Findings will be presented at the meetings organised by the “International Society for Behavioral Nutrition and Physical Activity (annual)” or the “International Congress on Physical Activity and Public Health (every two years)”. Results will be published in a peer-reviewed medical journal. In the first instance University of Leicester will target a high impact journal such the Lancet or Journal of the America Medical Association. The exact journal will be dependant on the peer-review process and journal acceptance.
The level of output data will be statistical in nature, i.e. the risk of all-cause mortality was reduced by XX% per every 30 minute difference in moderate-intensity physical activity. Individual record level data will not be published or shared with a third party.

Processing:

University of Leicester want to test the hypothesis that objectively measured daily sedentary time and time in moderate-to-vigorous physical activity (MVPA) are both independently associated with all-cause and cardiovascular mortality.
The ‘Walking Away from Type 2 Diabetes’ dataset for which linkage to ONS-mortality linkage is being requested includes levels of objectively measured average daily time spent sedentary (i.e. sitting) and in MVPA. Objective measurements were obtained through accelerometer technology.
The ‘Walking Away from Type 2 Diabetes’ study received a favourable NHS ethical review and patients were given the option of consenting to having their future health status accessed. Only those that explicitly provided this consent will be included in the dataset sent for linkage.
Cox proportional hazard models will assess the independent associations of baseline sedentary time and MVPA time with all-cause and cardiovascular mortality that occurred from baseline to follow-up (most current ONS-mortality data). Assumptions of linearity will be assessed. Areas of non-linearity likely at the extremes of sedentary behaviour will be analysed using spline techniques. Data will be adjusted for accelerometer wear time and measured/clinical/anthropometric/demographic confounders.
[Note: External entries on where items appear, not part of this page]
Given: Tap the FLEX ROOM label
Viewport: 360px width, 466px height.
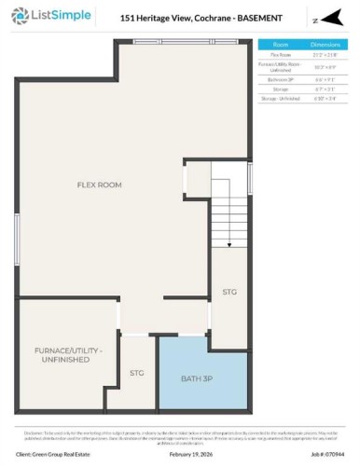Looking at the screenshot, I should (x=99, y=185).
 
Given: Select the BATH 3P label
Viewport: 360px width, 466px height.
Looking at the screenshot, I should (x=196, y=378).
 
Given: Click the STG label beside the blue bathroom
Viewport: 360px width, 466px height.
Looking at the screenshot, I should (x=136, y=374).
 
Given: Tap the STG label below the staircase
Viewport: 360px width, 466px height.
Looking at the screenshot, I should (x=229, y=292).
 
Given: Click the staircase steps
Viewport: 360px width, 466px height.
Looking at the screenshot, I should (x=228, y=214).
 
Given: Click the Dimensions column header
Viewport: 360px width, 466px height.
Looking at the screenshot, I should (x=325, y=45).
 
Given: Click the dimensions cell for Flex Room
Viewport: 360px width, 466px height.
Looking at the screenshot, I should (x=325, y=56).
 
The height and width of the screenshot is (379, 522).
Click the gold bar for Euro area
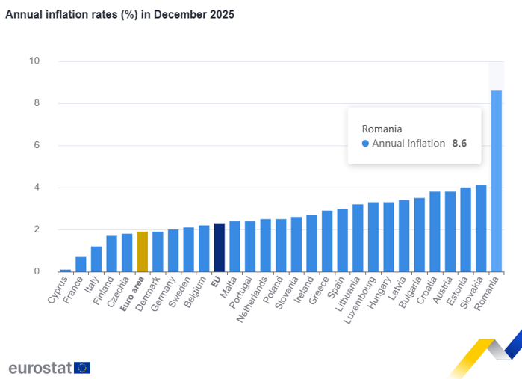coord(143,252)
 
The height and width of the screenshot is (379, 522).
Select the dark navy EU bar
coord(220,247)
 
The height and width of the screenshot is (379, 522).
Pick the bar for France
coord(81,265)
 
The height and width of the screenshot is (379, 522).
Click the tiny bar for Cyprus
coord(66,270)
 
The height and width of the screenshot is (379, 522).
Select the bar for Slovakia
coord(481,228)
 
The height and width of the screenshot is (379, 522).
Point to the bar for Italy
coord(96,259)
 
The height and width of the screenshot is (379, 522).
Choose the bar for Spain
coord(342,240)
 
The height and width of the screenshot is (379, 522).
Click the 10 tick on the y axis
coord(34,61)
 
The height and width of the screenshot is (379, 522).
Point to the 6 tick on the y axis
coord(37,145)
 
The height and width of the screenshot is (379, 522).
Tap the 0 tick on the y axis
coord(37,271)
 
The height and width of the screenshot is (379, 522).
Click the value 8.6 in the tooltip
coord(459,143)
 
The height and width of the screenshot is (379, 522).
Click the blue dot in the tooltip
coord(365,143)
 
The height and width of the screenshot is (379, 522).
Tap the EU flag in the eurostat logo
coord(82,367)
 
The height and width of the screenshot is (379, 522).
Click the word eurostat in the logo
coord(40,367)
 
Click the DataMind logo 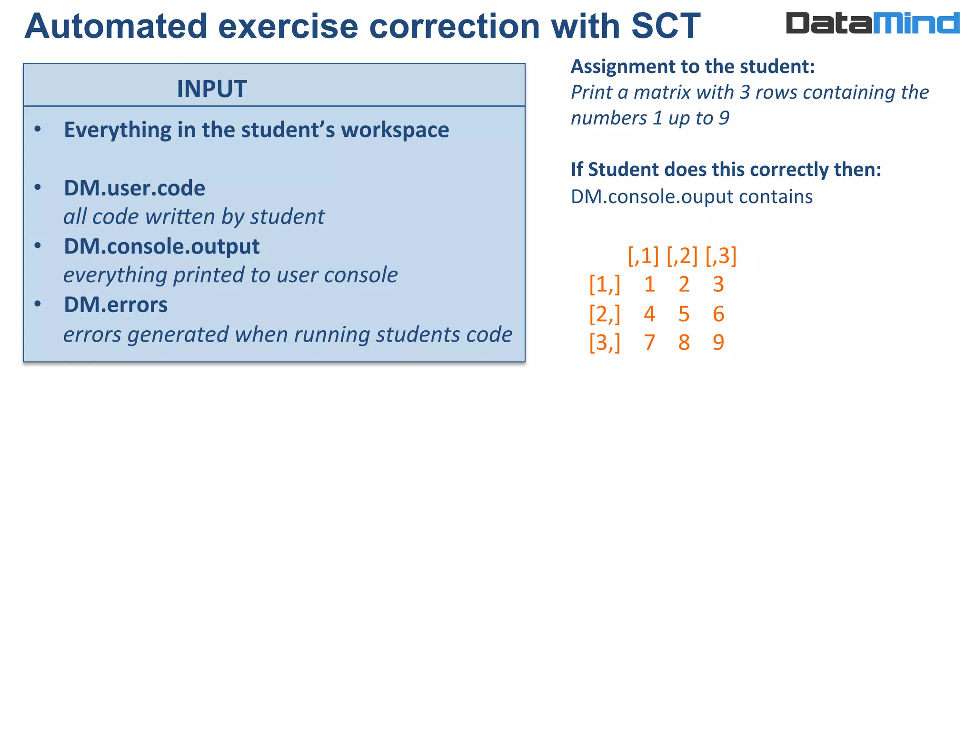(x=872, y=23)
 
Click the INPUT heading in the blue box (x=212, y=89)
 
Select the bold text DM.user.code (x=134, y=188)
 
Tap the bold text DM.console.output (x=161, y=246)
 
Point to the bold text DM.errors (x=116, y=305)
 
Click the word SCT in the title (x=666, y=26)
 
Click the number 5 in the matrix (x=684, y=314)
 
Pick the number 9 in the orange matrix (x=718, y=342)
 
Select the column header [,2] (x=682, y=255)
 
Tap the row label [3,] (x=605, y=342)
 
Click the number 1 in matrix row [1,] (x=649, y=285)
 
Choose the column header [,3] (x=721, y=255)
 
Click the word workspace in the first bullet (x=395, y=130)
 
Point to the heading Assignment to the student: (x=693, y=66)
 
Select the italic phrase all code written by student (x=194, y=217)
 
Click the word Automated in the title (x=116, y=26)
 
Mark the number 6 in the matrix (x=718, y=314)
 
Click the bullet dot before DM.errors (x=38, y=304)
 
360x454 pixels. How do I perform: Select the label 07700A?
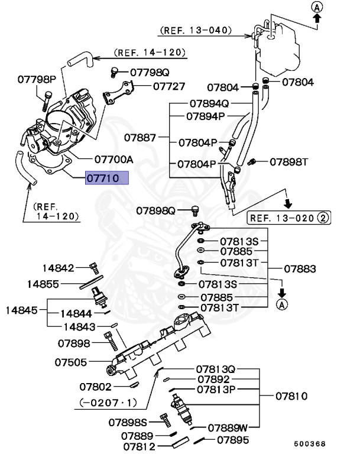[113, 160]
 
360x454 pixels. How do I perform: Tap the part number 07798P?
[36, 79]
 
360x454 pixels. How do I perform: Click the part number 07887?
[140, 137]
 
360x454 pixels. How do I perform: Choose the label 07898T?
[290, 161]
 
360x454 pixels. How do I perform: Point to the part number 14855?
[42, 284]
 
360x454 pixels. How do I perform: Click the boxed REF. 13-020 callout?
[288, 218]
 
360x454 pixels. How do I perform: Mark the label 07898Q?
[156, 210]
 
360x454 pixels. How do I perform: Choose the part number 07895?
[232, 440]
The hazard ratios obtained from the above analysis will be combined with those generated from other studies from which the outputs are accessible to University of Leicester using standard meta-analytic methods in order to increase the power and generalizability of this project’s findings. However, University of Leicester will not merge or link this data with other datasets or allow access to third parties. All analysis will be conducted within the Diabetes Research Centre, University of Leicester.